Cycad (Dioon edule)

loading
Dioon edule cone
loading
Loading more images and videos...

Cycad fact file

Cycad description

KingdomPlantae
PhylumTracheophyta
ClassCycadopsida
OrderCycadales
FamilyZamiaceae
GenusDioon (1)

Dioon edule is a medium-sized cycad with rather stiff, straight, light to blue-green leaves (2) (3) (5) which, as in all cycads, are large and divided, giving the plant the appearance of a palm or tree-fern (2) (5). Each leaf bears 70 to 150 pairs of narrow leaflets, which measure around 12 centimetres in length and are sometimes slightly hairy (2) (3) (5). The trunk, like that of all cycads, is made up mainly of storage tissue, with very little true wood (5), and in this species may either stand erect or lie on the ground (2). Two varieties of Dioon edule are recognised, with Dioon edule var. angustifolium generally having narrower leaflets and a shorter stem than Dioon edule var. edule (2) (5) (6). However, a number of disjunct populations exist throughout the range, which show great variety in aspects of the stems, leaves and cones, and which may comprise distinct varieties or even distinct species (2) (5) (7).

Also known as
chestnut dioon, Mexican cycad, virgin palm.
Synonyms
Dioon aculeatum, Dioon angustifolium, Dioon edule angustifolium, Dioon edule imbricatum, Dioon imbricatum, Dioon strobilaceum, Dioon strobilosum, Macrozamia littoralis, Macrozamia pectinata, Platyzamia rigida, Zamia maeleni.
Size
Height: up to 3 m (2) (3)
Trunk diameter: 20 - 40 cm (2)
Leaf length: up to 1.4 m (2) (3)
Top

Cycad biology

Although superficially resembling palms and tree-ferns, cycads differ in reproductive behaviour (5).

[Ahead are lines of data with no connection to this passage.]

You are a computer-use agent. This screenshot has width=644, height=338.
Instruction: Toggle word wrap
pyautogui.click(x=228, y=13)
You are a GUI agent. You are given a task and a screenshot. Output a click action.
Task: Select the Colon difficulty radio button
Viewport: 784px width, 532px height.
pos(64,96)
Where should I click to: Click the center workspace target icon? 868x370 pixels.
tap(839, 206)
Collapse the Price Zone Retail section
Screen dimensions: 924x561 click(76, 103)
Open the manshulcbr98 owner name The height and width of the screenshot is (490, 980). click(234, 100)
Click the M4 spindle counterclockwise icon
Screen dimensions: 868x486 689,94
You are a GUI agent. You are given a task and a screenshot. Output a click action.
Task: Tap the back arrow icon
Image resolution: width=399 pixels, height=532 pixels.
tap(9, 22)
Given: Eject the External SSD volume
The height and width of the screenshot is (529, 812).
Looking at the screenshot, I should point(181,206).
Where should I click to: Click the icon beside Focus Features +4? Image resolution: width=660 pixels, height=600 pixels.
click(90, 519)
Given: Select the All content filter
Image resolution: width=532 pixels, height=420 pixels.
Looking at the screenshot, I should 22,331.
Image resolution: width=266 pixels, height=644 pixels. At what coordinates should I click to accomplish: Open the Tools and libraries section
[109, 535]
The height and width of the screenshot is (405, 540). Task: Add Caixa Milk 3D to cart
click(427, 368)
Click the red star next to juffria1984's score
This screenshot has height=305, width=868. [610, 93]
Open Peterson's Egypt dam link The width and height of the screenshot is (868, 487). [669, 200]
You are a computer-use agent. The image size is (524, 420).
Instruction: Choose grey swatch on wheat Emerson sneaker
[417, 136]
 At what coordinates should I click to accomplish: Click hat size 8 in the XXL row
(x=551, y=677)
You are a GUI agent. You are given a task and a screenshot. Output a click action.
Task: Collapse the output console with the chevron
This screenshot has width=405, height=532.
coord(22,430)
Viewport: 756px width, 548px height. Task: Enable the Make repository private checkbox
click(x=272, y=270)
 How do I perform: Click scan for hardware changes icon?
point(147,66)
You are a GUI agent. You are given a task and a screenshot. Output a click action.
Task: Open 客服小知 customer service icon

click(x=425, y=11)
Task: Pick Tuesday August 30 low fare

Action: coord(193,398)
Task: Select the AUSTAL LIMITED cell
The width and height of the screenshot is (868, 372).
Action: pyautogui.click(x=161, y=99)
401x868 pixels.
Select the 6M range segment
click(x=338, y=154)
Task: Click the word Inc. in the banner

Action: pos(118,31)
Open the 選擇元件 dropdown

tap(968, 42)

All are dioecious, with separate male and female plants, and all produce seeds with a fleshy outer coat (sarcotesta) surrounding a hard, stony layer (sclerotesta). The fleshy coat is attractive to animals, which act as dispersal agents. Like all cycads, Dioon edule does not produce flowers, instead bearing the reproductive organs on cones, which are formed from modified leaves. Although previously believed to be wind-pollinated, cycads are now known to be mostly pollinated by insects such as beetles (2) (5) (8). The female cone of Dioon edule measures up to about 29 centimetres in length, while the male cone is slightly smaller, at up to 20 centimetres (2). The seeds are relatively large, at around 2.5 to 4.5 centimetres in length (5). All cycads are slow-growing and long-lived (5) (8), and, as in other Dioon species, the female Dioon edule only produces a single cone at each reproductive cycle (2).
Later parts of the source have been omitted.